Review by Janet McCann
Heart Speaks, Is Spoken For is a luminous book that combines Marjorie Maddox’s poems with Karen Elias’s photography to create a reflective, silvery, sad and yet hopeful artistic experience. Since the photos and poems are symbiotic, quotation does not do the work justice. there is such a significant interplay between poems and photos. Elias’s photos are of a cracked stone heart in various natural and artistic settings. The heart is certainly not the cold stone heart of country music. Rather, the central symbol takes over the work in image and word, suggesting all kinds of dualism not evoked by any description—it is the joining place of temporal and eternal, body and spirit, holding and letting go, darkness and light. It is the combination of grief and love that is our experience.
Marjorie Maddox is Professor of English at Lock Haven University and has won many awards, including America Magazine’s Foley Poetry Award and the Yellowglen Prize. She has published twelve collections of poetry. Karen Elias, who taught college English for forty years, is an artist and activist who uses her photography to document hazards to the natural world.
Many of the poems, like those in Maddox’s most recent collection, center on the loss of the poet’s father from heart disease despite his having received a transplant. The poems describe the elements of the heart transplant and the implications, what it means to transfer an organ from one person to another, what it does to the notion of self. The loss of her father evoked here connects her loss with all loss, her story with history and mythology. The killing of George Floyd is mentioned here, and the Covid losses, and the elements of the earth that are failing through exhaustion or abuse.
But the losses experienced are within the context of a purposeful universe. The spiritual is present in both image and verse. It is hard to find a book of truly spiritual poems that has no desire to proselytize or preach, and that allows the reader total freedom of interpretation, The shared love and grief in this book speak to the reader’s own losses, and, I think, help the heart to accommodate them. “Transplanted” begins:
Though they never met,
the man with a dead man’s heart
inside him dreamed his donor’s
face, limbs, lungs; sung in his sleep
the dead man’s favorite song
in the deep baritone voice
that wasn’t his own but
his, the one not known or seen or heard,
except in night’s deep cradle of sleep…
The transplant itself becomes a magical, mystical union:
…this stranger’s metronome of a heart
humming behind ribs that no longer
felt like his—beautiful fence
for an organ lifted from someone else’s
afterlife… (p.24)
It is usually but not always the same heart that is presented in the photos, as the image follows the different contexts of each poem. The pictures are largely gray with traces of color here and there, blue, red, violet, green. They remind me of the unexpected pink tint of the girl’s coat in the grayness of Schindler’s List. For me the hints of color suggest another perspective than the earthly one.

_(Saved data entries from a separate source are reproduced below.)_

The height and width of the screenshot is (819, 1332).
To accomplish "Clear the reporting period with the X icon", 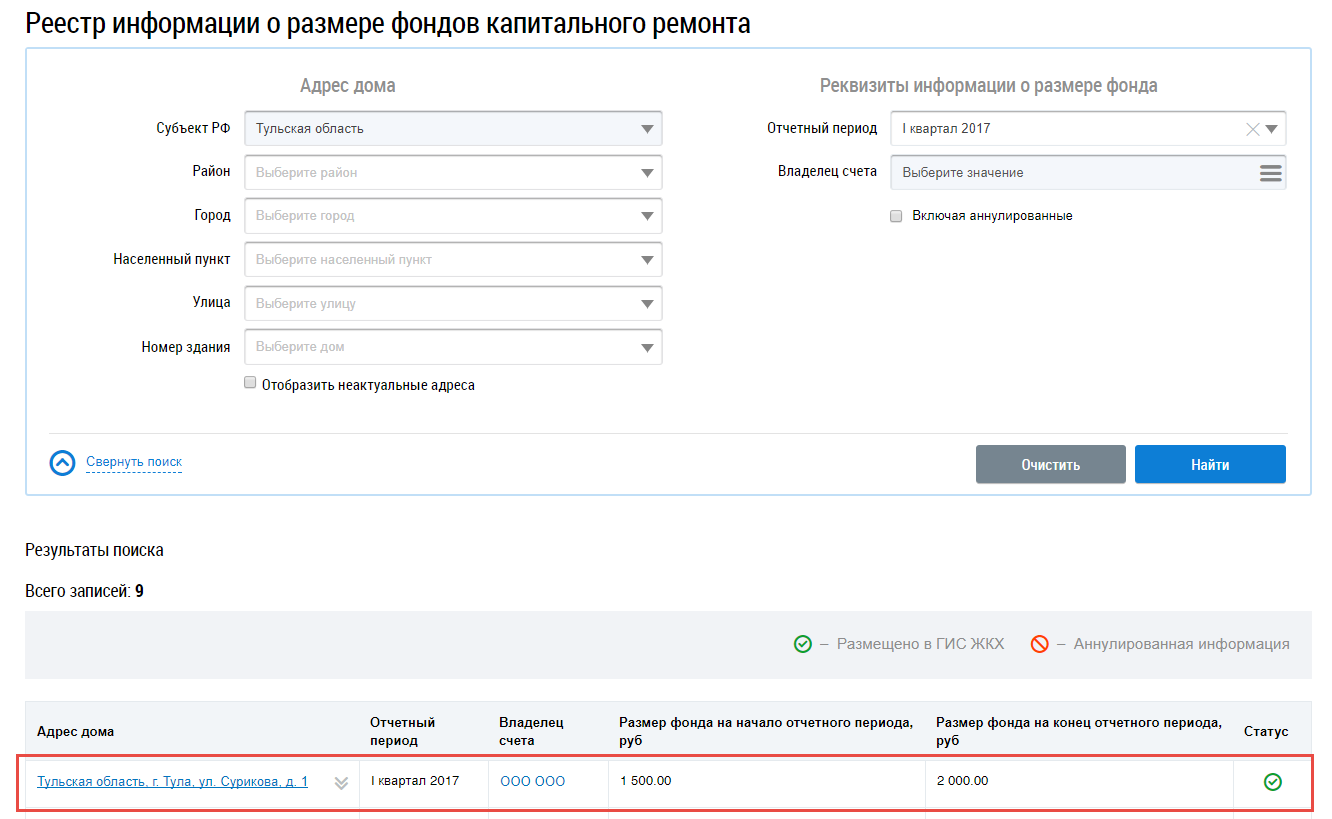I will 1252,129.
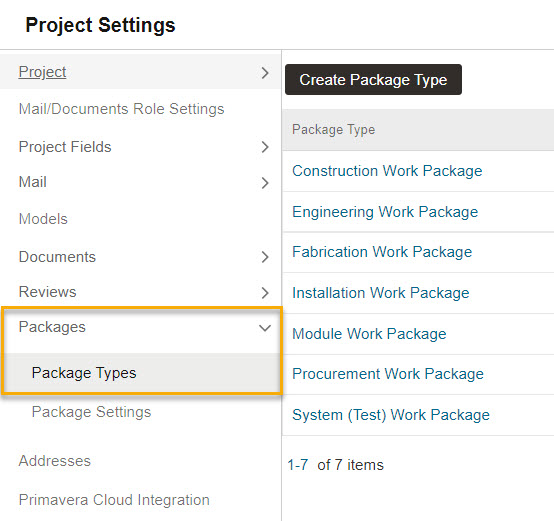Expand the Documents section chevron
554x521 pixels.
(265, 257)
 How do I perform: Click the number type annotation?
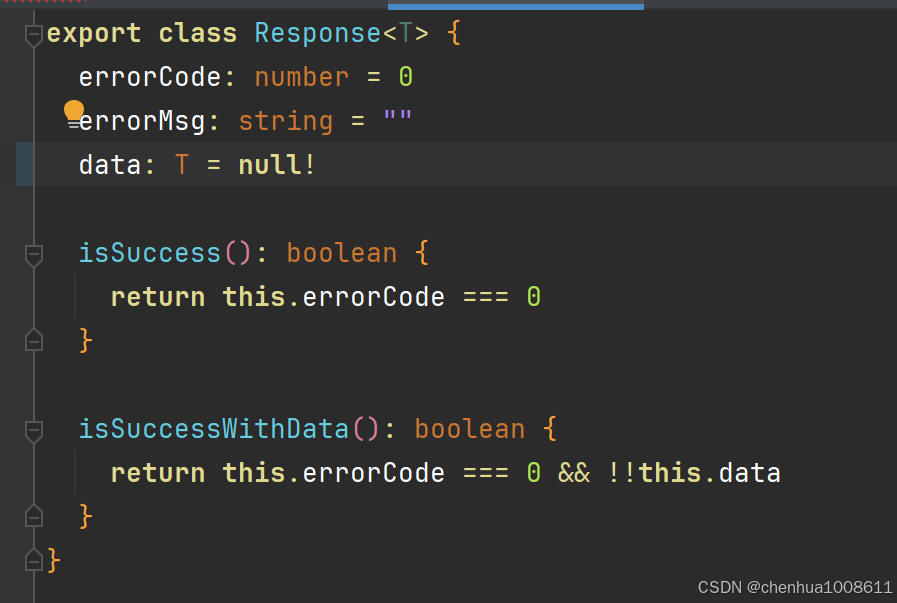point(301,77)
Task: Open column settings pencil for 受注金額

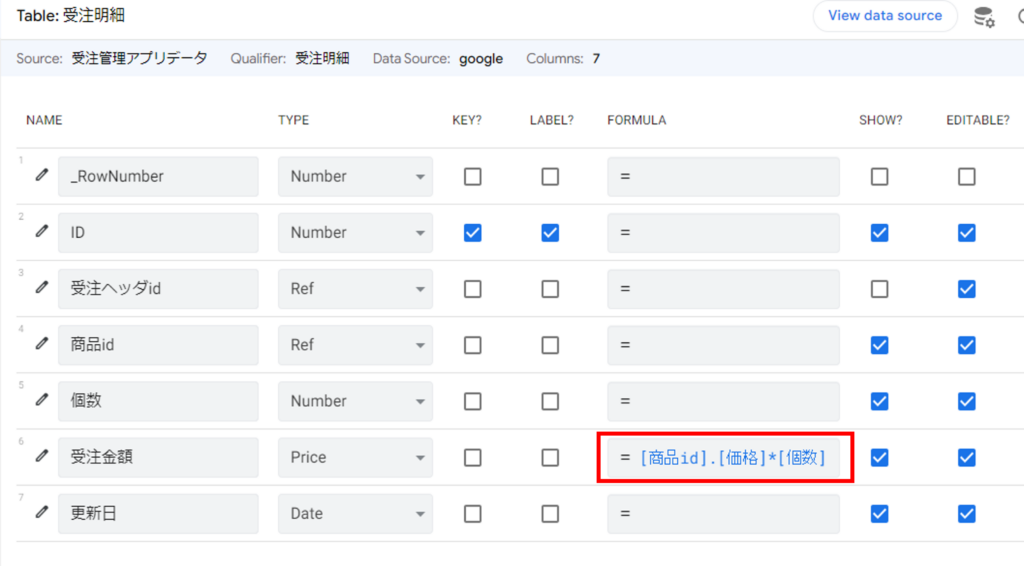Action: 41,456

The photo with “Quarantine” shows the heart in two windows, the gray image touched with red and green. The poem seems to share the artist’s technique:
Apart inside
together they stare
not at each other
but at the worn world
beyond arm’s reach.
There: the child, alone,
hopscotching away her worries.
And there: the single blue jay dotting
the drab day with color… (p.44)
Heart Speaks, Is Spoken For is a collection one tends to read it once rather than browse through because of its unity. It’s much more a single work than most collections. Each poem/ photo unit is complete, and so is the entire work. the reader needs the whole picture, poet and image together, to immerse himself in this project and feel the heart speak. This is a collection to share and to return to.
Heart Speaks, Is Spoken For, by Marjorie Maddox and Karen Elias
Shanti Arts Publishing, 2022, $22.95 [cloth]
ISBN 9781956056068
Journals publishing Janet McCann’s work include Kansas Quarterly, Parnassus, Nimrod, Sou’wester, America, Christian Century, Christianity And Literature, New York Quarterly, Tendril, and others. A 1989 NEA Creative Writing Fellowship winner, she taught at Texas A & M University from 1969-2016, is now Professor Emerita. Most recent poetry collection: Life List (Wipf & Stock, 2021).